[Task inputs — start]

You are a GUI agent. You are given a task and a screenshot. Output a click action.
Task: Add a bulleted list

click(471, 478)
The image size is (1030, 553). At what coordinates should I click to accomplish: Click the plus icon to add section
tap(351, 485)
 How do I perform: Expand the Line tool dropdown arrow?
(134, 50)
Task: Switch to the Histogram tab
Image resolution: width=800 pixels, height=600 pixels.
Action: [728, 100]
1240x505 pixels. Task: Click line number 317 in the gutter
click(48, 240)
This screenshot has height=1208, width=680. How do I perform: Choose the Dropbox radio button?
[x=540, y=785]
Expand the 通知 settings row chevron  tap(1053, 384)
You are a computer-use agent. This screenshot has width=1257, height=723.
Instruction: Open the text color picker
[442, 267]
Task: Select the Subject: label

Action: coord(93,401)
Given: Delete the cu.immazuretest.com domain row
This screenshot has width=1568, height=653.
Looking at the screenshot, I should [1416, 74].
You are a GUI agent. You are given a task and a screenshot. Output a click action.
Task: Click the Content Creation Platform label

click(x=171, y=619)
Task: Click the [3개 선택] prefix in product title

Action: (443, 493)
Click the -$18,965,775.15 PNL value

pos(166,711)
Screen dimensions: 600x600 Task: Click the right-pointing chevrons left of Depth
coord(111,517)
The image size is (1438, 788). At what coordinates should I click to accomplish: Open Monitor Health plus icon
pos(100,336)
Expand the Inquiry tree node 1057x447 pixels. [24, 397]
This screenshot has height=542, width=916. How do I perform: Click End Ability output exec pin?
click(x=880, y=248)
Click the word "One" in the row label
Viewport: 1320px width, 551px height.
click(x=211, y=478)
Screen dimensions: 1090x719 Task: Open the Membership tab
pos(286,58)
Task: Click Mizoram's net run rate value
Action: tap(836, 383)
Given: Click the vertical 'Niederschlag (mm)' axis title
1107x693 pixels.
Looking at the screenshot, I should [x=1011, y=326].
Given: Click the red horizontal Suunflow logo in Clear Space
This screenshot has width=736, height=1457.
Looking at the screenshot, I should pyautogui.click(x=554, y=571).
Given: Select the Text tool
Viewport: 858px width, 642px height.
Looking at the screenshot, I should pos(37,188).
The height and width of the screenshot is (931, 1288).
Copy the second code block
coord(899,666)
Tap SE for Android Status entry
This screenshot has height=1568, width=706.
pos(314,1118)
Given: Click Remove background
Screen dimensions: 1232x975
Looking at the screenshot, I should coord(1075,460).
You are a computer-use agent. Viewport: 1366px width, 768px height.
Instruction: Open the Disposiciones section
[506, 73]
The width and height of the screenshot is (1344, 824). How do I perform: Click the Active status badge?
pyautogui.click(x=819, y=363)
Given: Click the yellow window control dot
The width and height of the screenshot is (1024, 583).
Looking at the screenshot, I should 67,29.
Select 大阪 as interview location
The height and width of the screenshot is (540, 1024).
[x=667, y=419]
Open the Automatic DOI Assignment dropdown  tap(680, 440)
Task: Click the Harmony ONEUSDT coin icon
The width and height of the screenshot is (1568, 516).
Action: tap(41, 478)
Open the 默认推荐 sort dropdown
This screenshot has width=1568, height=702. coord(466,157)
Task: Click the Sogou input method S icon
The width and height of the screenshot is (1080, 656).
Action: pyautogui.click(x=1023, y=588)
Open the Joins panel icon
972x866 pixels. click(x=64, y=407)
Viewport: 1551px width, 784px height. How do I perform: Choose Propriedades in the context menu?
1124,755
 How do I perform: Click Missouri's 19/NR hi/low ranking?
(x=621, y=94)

[Task inputs — finish]

Task objective = Take the entries above and return only the lines from the one with "Screen dimensions: 1232x975" to the one with "Given: Click the yellow window control dot", both included, unchanged.

Written reply =
Screen dimensions: 1232x975
Looking at the screenshot, I should coord(1075,460).
You are a computer-use agent. Viewport: 1366px width, 768px height.
Instruction: Open the Disposiciones section
[506, 73]
The width and height of the screenshot is (1344, 824). How do I perform: Click the Active status badge?
pyautogui.click(x=819, y=363)
Given: Click the yellow window control dot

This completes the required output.